We noted J. L. v the United Kingdom here. Now there are two further English possession cases at the ‘questions to the parties’ stage of the European Court of Human Rights.
Birch and Others v UK Application no. 26393/10
Birch arises out of possession proceedings brought by Bedfordshire DC on a property which had been leased, short term, to a housing association which had, in turn licences a co-op group to grant assured shorthold tenancies to occupiers on its behalf. The lease had been granted in 1993 and expired in 1996. It was not renewed but negotiations went on and the co-op continued to grant ASTs to occupiers. In 2006, Bedfordshire brought possession proceedings. The judge granted possession, considering himself bound by Kay v Lambeth, and refused to consider the art 8 defence. The Court of Appeal dismissed the appeal on the basis that the facts were those of Kay rather than Doherty (our report here). The Supreme Court refused permission.
Since then, the applicants have all moved out, some into private accommodation and some homeless, with some suffering physical and mental health consequences.

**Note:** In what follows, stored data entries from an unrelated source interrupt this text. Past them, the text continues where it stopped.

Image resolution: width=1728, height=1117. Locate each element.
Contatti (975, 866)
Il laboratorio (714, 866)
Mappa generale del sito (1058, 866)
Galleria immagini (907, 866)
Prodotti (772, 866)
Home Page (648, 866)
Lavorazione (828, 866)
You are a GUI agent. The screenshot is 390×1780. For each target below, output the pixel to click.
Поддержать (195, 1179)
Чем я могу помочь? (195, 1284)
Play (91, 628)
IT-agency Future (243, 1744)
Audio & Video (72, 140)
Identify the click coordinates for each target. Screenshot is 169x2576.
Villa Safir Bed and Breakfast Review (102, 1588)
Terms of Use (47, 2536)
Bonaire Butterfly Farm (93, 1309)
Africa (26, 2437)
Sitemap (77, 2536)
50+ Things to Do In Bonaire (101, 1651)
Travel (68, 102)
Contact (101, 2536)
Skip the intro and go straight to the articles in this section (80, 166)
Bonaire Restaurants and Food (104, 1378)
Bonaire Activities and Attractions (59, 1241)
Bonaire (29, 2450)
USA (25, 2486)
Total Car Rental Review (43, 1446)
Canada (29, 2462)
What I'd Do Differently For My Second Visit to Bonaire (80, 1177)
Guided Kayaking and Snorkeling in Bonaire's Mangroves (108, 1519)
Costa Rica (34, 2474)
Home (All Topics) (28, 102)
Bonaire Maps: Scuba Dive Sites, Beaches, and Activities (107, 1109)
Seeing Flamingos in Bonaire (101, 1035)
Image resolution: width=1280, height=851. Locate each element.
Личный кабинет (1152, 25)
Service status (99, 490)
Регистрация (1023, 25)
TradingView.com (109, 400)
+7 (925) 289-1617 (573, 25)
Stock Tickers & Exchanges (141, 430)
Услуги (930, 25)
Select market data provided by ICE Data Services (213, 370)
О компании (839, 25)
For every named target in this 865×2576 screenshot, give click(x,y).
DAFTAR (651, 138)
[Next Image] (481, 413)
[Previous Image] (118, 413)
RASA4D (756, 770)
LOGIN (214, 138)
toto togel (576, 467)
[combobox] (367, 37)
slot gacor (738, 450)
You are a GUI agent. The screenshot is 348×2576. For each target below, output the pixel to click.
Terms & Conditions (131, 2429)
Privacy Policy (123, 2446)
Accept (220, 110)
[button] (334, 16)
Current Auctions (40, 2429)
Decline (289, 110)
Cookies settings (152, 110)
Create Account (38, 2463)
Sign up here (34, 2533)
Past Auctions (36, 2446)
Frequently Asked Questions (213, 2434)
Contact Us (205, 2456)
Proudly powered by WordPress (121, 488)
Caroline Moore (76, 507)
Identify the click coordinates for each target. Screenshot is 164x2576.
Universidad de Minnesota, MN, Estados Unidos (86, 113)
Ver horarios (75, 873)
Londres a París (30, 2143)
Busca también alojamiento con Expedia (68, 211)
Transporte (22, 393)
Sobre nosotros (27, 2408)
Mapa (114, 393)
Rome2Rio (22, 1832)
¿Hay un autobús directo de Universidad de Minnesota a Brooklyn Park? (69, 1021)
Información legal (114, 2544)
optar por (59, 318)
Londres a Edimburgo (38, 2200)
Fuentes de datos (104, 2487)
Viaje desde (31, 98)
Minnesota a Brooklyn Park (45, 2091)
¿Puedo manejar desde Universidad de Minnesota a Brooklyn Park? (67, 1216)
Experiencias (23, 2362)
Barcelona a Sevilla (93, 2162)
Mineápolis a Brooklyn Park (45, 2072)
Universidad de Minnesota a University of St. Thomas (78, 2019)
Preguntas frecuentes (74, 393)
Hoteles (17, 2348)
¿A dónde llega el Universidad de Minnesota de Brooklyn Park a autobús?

The property remains undeveloped and empty.
The ECtHR notes the recent history of Pinnock and Powell and poses the question:
Was the interference with the applicants’ respect for their home, within the meaning of Article 8 § 1 of the Convention, necessary in terms of Article 8 § 2?
Wilkes & Wilkes v UK Application no. 56387/07
The Wilkes had an introductory tenancy from Blackpool BC. Following complaints involving some 57 incidents of ASB, including allegations of violence, threats to neighbours and council officers and an incident of indecent exposure, Blackpool served statutory notice to terminate the tenancy, on grounds of ASB in January 2007. The Wilkes requested a review of the decision to seek possession. The review panel consisted of a five-member panel of the Employment and Appeals Committee made up of elected councillors who had formed no part of the original decision-making process. the Wilkes did not attend, but via a solicitor, sent a letter admitting many of the incidents alleged. On 5 February 2007, the panel decided the decision to seek possession was justified. Possession proceedings began two weeks later. The defence was art 8 and an argument that the review panel was not impartial or independent so that there was a breach of article 6.1. There was also a public law defence.
At trial, the Recorder found that the public law defence had no realistic prospect of success and summarily dismissed it. On the human rights defences, the Recorder considered himself bound by R (McLellan) v Bracknell Forest Borough Council and Reigate and Banstead Borough Council v Benfield and another  QB 1129, in which the Court of Appeal stated that in the context of introductory tenancies, there was simply no room to conclude that there might be any incompatibility with the Convention. He therefore struck out the applicants’ defence. Permission to appeal was refused.
The ECtHR notes the intervening history of Pinnock and Powell, and poses the following questions:
1. Was the interference with the applicants’ respect for their home, within the meaning of Article 8 § 1 of the Convention, necessary in terms of Article 8 § 2?
2. Was the review panel an impartial and independent tribunal as required by Article 6 § 1 of the Convention?
While Birch must surely have a predictable outcome, following the decision in Kay v UK (our report), Wilkes introduces something else. The article 6 question will give the ECtHR the chance to give its view on ‘review panels’ in determining Introductory tenancies (and presumably by extension Demoted tenancies). It may well turn out that the Pinnock approach would satisfy the article 6 issue for the future, even if the review panel is not art 6 compliant, but nonetheless an interesting prospect (although not perhaps the most prepossessing facts on which to be running such a case). Hat tip to the Garden Court Bulletin for letting us know about these.
*One for those of a certain vintage.